■ ИСХОДНЫЙ ДОКУМЕНТ
==*==

В этот день 20 лет назад Ельцин в своем телеобращении назвал Путина своим преемником на посту президента. The Insider попросил нескольких экспертов порассуждать о том, какой бы сегодня была страна, если бы преемником стал кто-то иной. В этой колонке — мнение Владимира Милова.Также читайте мнения Владислава Иноземцева, Леонида Радзиховского и Михаила Крутихина
20-летняя годовщина назначения Владимира Путина фактическим преемником Бориса Ельцина неизбежно станет поводом для бурной дискуссии о том, была ли у России историческая альтернатива. Популярно мнение, что все дело якобы в «ошибке» Ельцина — и если бы Россию в 2000 году возглавил президент-демократ, то все было бы хорошо и мы вместо сползания к тупиковой версии авторитаризма двинулись бы по пути трансформации в современную демократическую страну.

==*==

■ ЗАПРОС 1
Можете дословно продублировать фрагмент колонки — всё от слов «В этот день» и вниз до слов «современную демократическую страну.»?
Колонка и записи взяты из разных источников.

==*==

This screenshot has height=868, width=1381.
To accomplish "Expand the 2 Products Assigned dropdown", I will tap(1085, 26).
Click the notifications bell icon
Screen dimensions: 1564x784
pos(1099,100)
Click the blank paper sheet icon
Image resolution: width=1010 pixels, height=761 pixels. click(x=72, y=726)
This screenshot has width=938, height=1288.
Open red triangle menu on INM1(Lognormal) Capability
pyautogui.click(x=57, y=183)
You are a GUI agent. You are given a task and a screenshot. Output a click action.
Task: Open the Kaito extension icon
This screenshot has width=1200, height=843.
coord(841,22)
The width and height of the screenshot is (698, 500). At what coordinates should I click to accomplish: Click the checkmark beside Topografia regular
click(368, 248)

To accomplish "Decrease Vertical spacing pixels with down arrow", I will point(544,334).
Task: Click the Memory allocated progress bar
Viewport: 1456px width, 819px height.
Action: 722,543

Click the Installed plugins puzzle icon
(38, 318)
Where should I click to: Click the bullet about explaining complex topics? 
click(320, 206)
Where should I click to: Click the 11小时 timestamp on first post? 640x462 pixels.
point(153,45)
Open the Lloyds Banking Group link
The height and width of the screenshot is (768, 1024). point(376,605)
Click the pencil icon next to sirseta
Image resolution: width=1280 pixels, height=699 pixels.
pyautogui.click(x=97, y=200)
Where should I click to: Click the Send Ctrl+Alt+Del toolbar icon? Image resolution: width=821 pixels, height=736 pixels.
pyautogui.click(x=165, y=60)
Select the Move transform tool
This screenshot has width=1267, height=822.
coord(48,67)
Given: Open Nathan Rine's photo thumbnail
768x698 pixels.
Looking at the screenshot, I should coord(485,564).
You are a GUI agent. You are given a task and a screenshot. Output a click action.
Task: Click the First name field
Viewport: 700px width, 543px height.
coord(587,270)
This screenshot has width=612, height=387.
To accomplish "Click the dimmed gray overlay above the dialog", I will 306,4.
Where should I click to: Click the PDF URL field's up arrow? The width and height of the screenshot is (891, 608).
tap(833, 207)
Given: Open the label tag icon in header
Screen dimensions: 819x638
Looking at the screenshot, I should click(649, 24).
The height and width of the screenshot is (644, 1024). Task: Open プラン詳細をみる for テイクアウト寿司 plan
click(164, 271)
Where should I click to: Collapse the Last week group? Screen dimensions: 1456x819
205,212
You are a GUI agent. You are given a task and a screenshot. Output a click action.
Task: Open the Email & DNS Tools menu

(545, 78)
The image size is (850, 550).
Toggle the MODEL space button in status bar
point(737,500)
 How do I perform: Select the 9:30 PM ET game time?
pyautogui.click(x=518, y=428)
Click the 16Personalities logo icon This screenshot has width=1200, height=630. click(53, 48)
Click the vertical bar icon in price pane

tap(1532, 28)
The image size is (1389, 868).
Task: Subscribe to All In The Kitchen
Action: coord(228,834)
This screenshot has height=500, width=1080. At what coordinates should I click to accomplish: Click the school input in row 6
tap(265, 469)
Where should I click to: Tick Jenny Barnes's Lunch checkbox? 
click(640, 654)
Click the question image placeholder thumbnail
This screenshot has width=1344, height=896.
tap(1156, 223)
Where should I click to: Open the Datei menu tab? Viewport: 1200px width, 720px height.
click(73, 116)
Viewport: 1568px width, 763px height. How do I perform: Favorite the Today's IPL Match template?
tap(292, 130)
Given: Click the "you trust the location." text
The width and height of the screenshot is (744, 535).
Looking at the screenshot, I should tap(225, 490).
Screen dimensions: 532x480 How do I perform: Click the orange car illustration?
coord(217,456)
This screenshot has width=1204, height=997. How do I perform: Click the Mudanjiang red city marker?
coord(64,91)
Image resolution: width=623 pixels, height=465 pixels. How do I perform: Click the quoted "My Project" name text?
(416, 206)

==*==

■ ЗАПРОС 2
Можете дословно записать строки записей — всё от строки, где есть «Where should I click to: Collapse», вниз до строки, где есть «Looking at the screenshot, I should tap(225, 490).», включая обе, и больше ничего?

■ ПИСЬМЕННЫЙ ОТВЕТ 1
В этот день 20 лет назад Ельцин в своем телеобращении назвал Путина своим преемником на посту президента. The Insider попросил нескольких экспертов порассуждать о том, какой бы сегодня была страна, если бы преемником стал кто-то иной. В этой колонке — мнение Владимира Милова.Также читайте мнения Владислава Иноземцева, Леонида Радзиховского и Михаила Крутихина
20-летняя годовщина назначения Владимира Путина фактическим преемником Бориса Ельцина неизбежно станет поводом для бурной дискуссии о том, была ли у России историческая альтернатива. Популярно мнение, что все дело якобы в «ошибке» Ельцина — и если бы Россию в 2000 году возглавил президент-демократ, то все было бы хорошо и мы вместо сползания к тупиковой версии авторитаризма двинулись бы по пути трансформации в современную демократическую страну.

■ ПИСЬМЕННЫЙ ОТВЕТ 2
Where should I click to: Collapse the Last week group? Screen dimensions: 1456x819
205,212
You are a GUI agent. You are given a task and a screenshot. Output a click action.
Task: Open the Email & DNS Tools menu

(545, 78)
The image size is (850, 550).
Toggle the MODEL space button in status bar
point(737,500)
 How do I perform: Select the 9:30 PM ET game time?
pyautogui.click(x=518, y=428)
Click the 16Personalities logo icon This screenshot has width=1200, height=630. click(53, 48)
Click the vertical bar icon in price pane

tap(1532, 28)
The image size is (1389, 868).
Task: Subscribe to All In The Kitchen
Action: coord(228,834)
This screenshot has height=500, width=1080. At what coordinates should I click to accomplish: Click the school input in row 6
tap(265, 469)
Where should I click to: Tick Jenny Barnes's Lunch checkbox? 
click(640, 654)
Click the question image placeholder thumbnail
This screenshot has width=1344, height=896.
tap(1156, 223)
Where should I click to: Open the Datei menu tab? Viewport: 1200px width, 720px height.
click(73, 116)
Viewport: 1568px width, 763px height. How do I perform: Favorite the Today's IPL Match template?
tap(292, 130)
Given: Click the "you trust the location." text
The width and height of the screenshot is (744, 535).
Looking at the screenshot, I should tap(225, 490).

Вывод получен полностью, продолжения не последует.